What exactly is the relationship between a GPUs memory clock and memory bus width?

ZootAllures91

Junior Member
Dec 7, 2013
10
0
66
For example, the GTX 780 has a 6000 mhz memory clock and a 384-bit memory bus. The GTX 980 has a 7000 mhz memory clock, but only a 256-bit memory bus. By all accounts, the GTX 980 performs objectively better (as would be expected for a newer card.) I'm just curious as to WHY exactly this is the case. What makes 6000 mhz and 384 bits faster than 7000 mhz and 256 bits?

Thanks!
 

el etro

Golden Member
Jul 21, 2013
1,584
14
81
6000MHz of GDDR5 at 384bits channel will be always better than 7000Mhz of GDDR5 at only 256bits channel. But Maxwell uses better the bandwidth(bandwidth is determined by memory clock in MHZ x Bits of the memory channel) it haves, and is faster independently of the memory subsystem performance. Memory performance helps GPU performance, but is not everything. Certain games use better the bandwidth available than others.
 

sheh

Senior member
Jul 25, 2005
247
8
81
Usually you should just look at the bandwidth (speed x width) to gauge quickly which card is faster, especially for the same model, or in the same series. In different models there could be more differences. For example, things like compression can be used to save bandwidth. But still, generally a card with 50GB/s bandwidth is unlikely to be faster than a card with 100GB/s, unless they're many years apart.
 
Last edited:

rgallant

Golden Member
Apr 14, 2007
1,361
11
81
For example, the GTX 780 has a 6000 mhz memory clock and a 384-bit memory bus

but can run at 7000+ if you want to oc.I run mine at 7100 for benches
 

ShintaiDK

Lifer
Apr 22, 2012
20,378
145
106
You cant crosscompare like that, since the GTX980 is more efficient with its memory. Even tho the GTX780 got faster memory, the GTX980 GPU is much faster.

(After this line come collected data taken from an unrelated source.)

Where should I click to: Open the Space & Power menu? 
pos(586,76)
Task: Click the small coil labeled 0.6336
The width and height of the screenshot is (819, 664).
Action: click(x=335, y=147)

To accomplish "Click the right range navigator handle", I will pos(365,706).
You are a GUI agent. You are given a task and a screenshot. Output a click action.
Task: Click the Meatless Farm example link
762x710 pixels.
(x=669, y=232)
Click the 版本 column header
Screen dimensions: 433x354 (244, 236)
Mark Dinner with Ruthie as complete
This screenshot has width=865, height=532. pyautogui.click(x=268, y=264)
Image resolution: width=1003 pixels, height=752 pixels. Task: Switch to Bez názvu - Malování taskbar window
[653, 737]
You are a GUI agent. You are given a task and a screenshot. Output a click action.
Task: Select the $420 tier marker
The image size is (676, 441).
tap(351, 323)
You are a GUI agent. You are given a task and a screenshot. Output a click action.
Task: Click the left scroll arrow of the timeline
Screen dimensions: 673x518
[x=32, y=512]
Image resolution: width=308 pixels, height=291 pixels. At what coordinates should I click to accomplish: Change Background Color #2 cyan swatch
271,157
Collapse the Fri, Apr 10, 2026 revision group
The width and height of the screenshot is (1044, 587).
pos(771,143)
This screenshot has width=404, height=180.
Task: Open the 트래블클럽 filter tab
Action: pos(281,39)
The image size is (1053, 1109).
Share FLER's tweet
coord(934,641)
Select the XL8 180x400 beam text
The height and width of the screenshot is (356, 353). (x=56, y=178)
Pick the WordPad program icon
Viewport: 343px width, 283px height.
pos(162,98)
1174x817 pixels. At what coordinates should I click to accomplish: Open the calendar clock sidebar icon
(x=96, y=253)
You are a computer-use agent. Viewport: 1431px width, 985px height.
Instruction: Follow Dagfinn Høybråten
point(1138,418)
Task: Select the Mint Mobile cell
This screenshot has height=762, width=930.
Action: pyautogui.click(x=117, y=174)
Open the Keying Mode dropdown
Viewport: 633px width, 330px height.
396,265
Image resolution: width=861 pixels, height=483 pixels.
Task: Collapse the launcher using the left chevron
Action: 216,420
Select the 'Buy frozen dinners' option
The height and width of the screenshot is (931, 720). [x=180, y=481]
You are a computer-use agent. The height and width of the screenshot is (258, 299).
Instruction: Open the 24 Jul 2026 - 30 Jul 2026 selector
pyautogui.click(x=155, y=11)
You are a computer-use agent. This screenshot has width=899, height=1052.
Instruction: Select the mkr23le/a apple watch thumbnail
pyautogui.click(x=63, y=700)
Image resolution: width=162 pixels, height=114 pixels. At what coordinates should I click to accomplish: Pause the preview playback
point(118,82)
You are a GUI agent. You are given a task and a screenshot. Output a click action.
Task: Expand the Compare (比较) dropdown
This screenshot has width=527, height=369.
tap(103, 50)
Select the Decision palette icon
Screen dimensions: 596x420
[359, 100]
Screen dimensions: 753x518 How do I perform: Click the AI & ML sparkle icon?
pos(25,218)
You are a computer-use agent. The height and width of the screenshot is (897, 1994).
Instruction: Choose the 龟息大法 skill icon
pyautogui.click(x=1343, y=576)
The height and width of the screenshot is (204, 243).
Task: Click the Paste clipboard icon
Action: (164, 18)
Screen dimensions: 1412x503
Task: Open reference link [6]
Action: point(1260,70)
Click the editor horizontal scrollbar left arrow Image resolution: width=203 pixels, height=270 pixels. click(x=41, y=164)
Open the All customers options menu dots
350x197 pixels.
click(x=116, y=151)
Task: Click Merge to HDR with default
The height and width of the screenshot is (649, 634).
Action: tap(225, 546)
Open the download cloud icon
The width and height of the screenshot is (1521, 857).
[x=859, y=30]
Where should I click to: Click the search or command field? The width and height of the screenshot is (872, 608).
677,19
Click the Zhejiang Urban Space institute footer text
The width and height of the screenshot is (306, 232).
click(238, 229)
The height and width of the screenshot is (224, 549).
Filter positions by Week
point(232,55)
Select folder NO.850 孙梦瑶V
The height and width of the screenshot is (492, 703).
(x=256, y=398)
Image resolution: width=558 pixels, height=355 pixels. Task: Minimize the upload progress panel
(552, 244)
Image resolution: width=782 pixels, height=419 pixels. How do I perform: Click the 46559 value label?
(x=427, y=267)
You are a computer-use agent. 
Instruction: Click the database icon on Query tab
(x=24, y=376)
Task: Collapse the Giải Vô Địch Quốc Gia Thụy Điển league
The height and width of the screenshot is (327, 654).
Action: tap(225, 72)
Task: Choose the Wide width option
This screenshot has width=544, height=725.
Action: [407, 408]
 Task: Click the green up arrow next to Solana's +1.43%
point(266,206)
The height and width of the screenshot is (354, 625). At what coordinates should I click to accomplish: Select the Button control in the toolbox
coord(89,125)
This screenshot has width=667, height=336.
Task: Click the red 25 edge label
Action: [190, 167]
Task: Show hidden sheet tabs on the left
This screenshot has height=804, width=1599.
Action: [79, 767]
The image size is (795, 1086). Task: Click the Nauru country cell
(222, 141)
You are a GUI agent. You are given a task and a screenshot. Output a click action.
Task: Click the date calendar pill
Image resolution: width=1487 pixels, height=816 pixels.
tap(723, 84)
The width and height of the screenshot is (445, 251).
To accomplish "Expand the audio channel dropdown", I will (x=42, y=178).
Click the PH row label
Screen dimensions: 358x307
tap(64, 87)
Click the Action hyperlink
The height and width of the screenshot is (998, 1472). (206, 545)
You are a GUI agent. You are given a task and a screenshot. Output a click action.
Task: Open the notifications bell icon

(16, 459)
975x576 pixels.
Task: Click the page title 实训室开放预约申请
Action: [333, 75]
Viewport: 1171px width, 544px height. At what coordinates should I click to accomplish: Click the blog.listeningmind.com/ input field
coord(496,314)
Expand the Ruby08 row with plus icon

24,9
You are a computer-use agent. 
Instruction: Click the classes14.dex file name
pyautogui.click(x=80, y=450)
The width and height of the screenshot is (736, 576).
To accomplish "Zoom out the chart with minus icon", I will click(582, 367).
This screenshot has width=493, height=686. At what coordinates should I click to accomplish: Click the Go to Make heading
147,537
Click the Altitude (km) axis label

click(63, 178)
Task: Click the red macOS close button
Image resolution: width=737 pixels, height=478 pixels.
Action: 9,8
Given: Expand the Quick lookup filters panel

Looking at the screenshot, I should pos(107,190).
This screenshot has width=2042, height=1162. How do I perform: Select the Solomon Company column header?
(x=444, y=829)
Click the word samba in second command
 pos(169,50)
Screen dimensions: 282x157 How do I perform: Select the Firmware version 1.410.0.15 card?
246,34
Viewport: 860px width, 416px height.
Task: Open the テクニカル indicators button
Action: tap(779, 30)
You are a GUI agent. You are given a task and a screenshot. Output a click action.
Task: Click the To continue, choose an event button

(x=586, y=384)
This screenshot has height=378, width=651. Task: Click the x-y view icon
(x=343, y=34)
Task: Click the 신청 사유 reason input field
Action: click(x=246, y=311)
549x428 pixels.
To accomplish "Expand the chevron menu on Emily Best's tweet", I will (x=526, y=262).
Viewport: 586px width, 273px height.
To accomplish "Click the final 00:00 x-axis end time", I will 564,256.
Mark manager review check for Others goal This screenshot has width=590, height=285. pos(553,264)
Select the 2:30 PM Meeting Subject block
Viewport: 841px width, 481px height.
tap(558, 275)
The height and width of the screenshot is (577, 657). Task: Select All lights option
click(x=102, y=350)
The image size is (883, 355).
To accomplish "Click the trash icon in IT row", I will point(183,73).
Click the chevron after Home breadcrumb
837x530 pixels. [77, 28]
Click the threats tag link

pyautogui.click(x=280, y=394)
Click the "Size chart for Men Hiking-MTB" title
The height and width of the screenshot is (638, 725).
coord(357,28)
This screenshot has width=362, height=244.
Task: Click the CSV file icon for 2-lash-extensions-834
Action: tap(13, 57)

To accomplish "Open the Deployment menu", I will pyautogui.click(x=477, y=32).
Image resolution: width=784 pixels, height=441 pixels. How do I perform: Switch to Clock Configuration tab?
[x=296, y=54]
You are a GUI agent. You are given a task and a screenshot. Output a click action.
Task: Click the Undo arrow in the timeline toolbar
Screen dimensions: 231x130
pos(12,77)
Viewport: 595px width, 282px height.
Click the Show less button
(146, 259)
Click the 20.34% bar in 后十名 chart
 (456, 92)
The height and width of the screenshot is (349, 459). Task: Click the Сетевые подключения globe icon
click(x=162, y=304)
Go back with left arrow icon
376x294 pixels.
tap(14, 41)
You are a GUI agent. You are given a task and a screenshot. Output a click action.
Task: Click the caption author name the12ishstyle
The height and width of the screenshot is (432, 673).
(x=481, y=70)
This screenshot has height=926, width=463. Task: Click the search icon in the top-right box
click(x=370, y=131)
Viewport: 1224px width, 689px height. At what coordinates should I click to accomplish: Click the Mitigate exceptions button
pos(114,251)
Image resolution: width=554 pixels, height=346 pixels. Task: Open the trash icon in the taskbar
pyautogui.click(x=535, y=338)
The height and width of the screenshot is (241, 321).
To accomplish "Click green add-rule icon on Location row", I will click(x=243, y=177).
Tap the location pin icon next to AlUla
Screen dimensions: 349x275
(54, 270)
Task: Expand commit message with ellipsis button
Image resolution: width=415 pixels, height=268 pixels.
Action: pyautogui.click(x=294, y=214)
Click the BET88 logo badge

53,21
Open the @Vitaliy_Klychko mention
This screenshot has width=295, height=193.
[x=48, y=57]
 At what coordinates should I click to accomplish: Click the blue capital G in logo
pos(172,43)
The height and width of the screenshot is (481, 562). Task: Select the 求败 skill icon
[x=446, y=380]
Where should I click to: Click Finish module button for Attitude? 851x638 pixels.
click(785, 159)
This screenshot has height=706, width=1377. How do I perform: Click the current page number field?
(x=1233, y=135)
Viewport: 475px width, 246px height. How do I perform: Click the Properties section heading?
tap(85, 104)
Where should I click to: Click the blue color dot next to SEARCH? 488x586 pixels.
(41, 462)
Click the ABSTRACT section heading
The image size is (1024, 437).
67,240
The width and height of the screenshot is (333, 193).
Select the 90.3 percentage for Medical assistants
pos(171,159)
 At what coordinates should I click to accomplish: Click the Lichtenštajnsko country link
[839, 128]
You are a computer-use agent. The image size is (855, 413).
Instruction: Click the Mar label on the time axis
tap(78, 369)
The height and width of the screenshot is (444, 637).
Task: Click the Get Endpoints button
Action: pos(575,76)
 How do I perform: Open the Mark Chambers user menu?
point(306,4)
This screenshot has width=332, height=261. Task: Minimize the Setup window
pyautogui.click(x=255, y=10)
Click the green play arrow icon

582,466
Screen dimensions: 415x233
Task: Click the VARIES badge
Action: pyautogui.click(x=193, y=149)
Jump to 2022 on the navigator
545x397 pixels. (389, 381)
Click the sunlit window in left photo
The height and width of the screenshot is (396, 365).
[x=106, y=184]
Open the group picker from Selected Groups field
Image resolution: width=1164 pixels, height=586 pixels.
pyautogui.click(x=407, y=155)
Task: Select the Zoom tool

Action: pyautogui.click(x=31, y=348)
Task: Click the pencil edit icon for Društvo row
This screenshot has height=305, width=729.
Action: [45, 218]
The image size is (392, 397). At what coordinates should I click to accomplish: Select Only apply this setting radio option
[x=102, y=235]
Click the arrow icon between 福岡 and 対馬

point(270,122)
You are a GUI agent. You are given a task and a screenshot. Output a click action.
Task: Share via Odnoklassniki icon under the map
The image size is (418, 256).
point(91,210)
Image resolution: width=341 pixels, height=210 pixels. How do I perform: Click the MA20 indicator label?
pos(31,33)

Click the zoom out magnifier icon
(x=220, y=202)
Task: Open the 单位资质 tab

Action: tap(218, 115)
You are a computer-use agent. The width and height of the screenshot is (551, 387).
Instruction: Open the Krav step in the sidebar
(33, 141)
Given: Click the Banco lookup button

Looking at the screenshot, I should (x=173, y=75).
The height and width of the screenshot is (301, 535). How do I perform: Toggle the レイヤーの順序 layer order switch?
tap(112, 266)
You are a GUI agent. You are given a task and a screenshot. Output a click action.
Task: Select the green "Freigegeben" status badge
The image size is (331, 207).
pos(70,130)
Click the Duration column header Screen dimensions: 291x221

Also memory is only one part of the performance part. Memory speed by itself doesnt tell much and there is no golden rule.
 

SunburstLP

Member
Jun 15, 2014
86
20
81
I seem to recall years back that there was a site (was it B3D?) that when benching cards would look at core vs memory speed via clocking. eg. What happens to performance when I drop the core clock and OC memory versus dropping memory and increasing core? It's an interesting insight into bandwidth requirements and efficiency of design. Does anyone still do that?
 

amenx

Diamond Member
Dec 17, 2004
4,406
2,726
136
Its not just Maxwell utilizing mem bandwidth better on smaller bit bus than Kepler. Thats the way its been with almost every new generation of cards, whether nvidia or AMD and newer smaller bit bus cards outperforming older cards. Just that Nvidia has been doing it a bit more with its upper end cards than AMD lately.
 

Cerb

Elite Member
Aug 26, 2000
17,484
33
86
For example, the GTX 780 has a 6000 mhz memory clock and a 384-bit memory bus. The GTX 980 has a 7000 mhz memory clock, but only a 256-bit memory bus. By all accounts, the GTX 980 performs objectively better (as would be expected for a newer card.) I'm just curious as to WHY exactly this is the case. What makes 6000 mhz and 384 bits faster than 7000 mhz and 256 bits?

Thanks!
For one thing, Geforces use compression for (A)RGB, and have improved upon it each generation. There's also the issue that there is limited speed for data transfers within the GPU. There are many small buses and links, and any of them can be a bottleneck. Improving that, without making a hot monster like the GTX 480, is going to take some work.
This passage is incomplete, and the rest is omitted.